GOAL OF THE EXERCISE:
Write out the data in full, exactly as shown.
- Opening Delimiter -
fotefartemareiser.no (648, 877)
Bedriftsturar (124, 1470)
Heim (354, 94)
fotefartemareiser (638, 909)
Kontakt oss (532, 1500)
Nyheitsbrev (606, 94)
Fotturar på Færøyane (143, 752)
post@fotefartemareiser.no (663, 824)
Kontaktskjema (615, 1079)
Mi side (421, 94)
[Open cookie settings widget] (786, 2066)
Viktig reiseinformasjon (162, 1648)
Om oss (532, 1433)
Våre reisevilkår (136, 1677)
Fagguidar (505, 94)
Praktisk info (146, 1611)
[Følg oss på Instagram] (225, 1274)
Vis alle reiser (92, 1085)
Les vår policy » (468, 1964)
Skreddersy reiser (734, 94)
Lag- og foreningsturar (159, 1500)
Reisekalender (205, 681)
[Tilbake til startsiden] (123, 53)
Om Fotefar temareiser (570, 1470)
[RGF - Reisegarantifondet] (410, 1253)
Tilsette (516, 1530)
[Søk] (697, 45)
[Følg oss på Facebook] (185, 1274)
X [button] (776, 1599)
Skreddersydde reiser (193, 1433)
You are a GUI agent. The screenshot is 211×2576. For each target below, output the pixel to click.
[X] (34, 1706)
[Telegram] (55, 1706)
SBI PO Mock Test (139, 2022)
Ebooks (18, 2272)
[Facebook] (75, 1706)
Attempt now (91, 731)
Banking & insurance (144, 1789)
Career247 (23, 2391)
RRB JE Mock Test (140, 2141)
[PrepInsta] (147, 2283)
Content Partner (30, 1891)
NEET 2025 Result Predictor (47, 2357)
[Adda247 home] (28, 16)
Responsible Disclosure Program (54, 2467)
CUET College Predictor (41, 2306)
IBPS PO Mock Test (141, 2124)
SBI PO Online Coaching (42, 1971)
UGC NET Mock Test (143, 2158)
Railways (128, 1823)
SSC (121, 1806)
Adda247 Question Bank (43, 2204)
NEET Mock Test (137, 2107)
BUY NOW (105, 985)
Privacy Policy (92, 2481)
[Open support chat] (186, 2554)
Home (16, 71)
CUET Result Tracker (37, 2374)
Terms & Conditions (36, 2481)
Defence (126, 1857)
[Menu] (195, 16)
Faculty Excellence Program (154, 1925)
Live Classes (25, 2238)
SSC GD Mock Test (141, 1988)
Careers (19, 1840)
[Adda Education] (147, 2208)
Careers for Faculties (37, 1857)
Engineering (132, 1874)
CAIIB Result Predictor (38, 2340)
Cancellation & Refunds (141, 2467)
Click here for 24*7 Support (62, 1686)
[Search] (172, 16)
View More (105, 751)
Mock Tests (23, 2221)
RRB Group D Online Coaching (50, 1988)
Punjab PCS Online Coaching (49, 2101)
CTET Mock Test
- Closing Delimiter -
RESPONSE TO THE EXERCISE:
fotefartemareiser.no (648, 877)
Bedriftsturar (124, 1470)
Heim (354, 94)
fotefartemareiser (638, 909)
Kontakt oss (532, 1500)
Nyheitsbrev (606, 94)
Fotturar på Færøyane (143, 752)
post@fotefartemareiser.no (663, 824)
Kontaktskjema (615, 1079)
Mi side (421, 94)
[Open cookie settings widget] (786, 2066)
Viktig reiseinformasjon (162, 1648)
Om oss (532, 1433)
Våre reisevilkår (136, 1677)
Fagguidar (505, 94)
Praktisk info (146, 1611)
[Følg oss på Instagram] (225, 1274)
Vis alle reiser (92, 1085)
Les vår policy » (468, 1964)
Skreddersy reiser (734, 94)
Lag- og foreningsturar (159, 1500)
Reisekalender (205, 681)
[Tilbake til startsiden] (123, 53)
Om Fotefar temareiser (570, 1470)
[RGF - Reisegarantifondet] (410, 1253)
Tilsette (516, 1530)
[Søk] (697, 45)
[Følg oss på Facebook] (185, 1274)
X [button] (776, 1599)
Skreddersydde reiser (193, 1433)
You are a GUI agent. The screenshot is 211×2576. For each target below, output the pixel to click.
[X] (34, 1706)
[Telegram] (55, 1706)
SBI PO Mock Test (139, 2022)
Ebooks (18, 2272)
[Facebook] (75, 1706)
Attempt now (91, 731)
Banking & insurance (144, 1789)
Career247 (23, 2391)
RRB JE Mock Test (140, 2141)
[PrepInsta] (147, 2283)
Content Partner (30, 1891)
NEET 2025 Result Predictor (47, 2357)
[Adda247 home] (28, 16)
Responsible Disclosure Program (54, 2467)
CUET College Predictor (41, 2306)
IBPS PO Mock Test (141, 2124)
SBI PO Online Coaching (42, 1971)
UGC NET Mock Test (143, 2158)
Railways (128, 1823)
SSC (121, 1806)
Adda247 Question Bank (43, 2204)
NEET Mock Test (137, 2107)
BUY NOW (105, 985)
Privacy Policy (92, 2481)
[Open support chat] (186, 2554)
Home (16, 71)
CUET Result Tracker (37, 2374)
Terms & Conditions (36, 2481)
Defence (126, 1857)
[Menu] (195, 16)
Faculty Excellence Program (154, 1925)
Live Classes (25, 2238)
SSC GD Mock Test (141, 1988)
Careers (19, 1840)
[Adda Education] (147, 2208)
Careers for Faculties (37, 1857)
Engineering (132, 1874)
CAIIB Result Predictor (38, 2340)
Cancellation & Refunds (141, 2467)
Click here for 24*7 Support (62, 1686)
[Search] (172, 16)
View More (105, 751)
Mock Tests (23, 2221)
RRB Group D Online Coaching (50, 1988)
Punjab PCS Online Coaching (49, 2101)
CTET Mock Test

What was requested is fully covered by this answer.